::: DATA FOR THIS EXERCISE

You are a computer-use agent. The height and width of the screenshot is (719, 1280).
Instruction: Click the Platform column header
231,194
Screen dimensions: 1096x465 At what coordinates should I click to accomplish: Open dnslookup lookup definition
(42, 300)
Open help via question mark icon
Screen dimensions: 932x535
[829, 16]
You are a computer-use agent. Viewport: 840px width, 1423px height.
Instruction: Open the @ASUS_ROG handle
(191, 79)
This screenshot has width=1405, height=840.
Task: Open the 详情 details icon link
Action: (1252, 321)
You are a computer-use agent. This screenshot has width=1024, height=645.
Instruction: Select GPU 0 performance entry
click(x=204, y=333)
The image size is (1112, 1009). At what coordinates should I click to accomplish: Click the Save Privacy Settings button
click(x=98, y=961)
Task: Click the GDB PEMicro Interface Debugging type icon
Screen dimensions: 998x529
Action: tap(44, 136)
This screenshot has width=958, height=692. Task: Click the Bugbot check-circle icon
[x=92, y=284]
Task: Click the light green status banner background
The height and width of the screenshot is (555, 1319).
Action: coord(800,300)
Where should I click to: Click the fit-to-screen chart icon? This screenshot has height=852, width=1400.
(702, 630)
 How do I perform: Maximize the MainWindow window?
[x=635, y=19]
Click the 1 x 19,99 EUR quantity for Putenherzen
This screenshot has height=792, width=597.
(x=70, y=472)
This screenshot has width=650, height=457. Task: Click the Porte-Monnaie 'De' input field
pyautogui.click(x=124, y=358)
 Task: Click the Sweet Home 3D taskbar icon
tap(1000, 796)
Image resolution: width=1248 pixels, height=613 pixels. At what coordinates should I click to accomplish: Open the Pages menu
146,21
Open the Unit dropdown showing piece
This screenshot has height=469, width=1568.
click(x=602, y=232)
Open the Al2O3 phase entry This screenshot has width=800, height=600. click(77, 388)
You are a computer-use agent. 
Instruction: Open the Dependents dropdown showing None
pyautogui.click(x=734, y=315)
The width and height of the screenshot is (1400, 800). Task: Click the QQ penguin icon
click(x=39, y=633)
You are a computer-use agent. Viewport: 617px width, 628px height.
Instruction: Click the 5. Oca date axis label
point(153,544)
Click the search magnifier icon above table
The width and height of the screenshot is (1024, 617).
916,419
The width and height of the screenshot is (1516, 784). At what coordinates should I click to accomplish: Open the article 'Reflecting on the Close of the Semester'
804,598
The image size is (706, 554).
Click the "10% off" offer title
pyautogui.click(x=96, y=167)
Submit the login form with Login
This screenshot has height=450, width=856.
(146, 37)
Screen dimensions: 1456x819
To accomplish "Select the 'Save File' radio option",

::::::

Go through the material and copy each line that contains "computer".

> **EXERCISE OUTPUT**
You are a computer-use agent. The height and width of the screenshot is (719, 1280).
You are a computer-use agent. Viewport: 840px width, 1423px height.
You are a computer-use agent. This screenshot has width=1024, height=645.
You are a computer-use agent. 
You are a computer-use agent. Viewport: 617px width, 628px height.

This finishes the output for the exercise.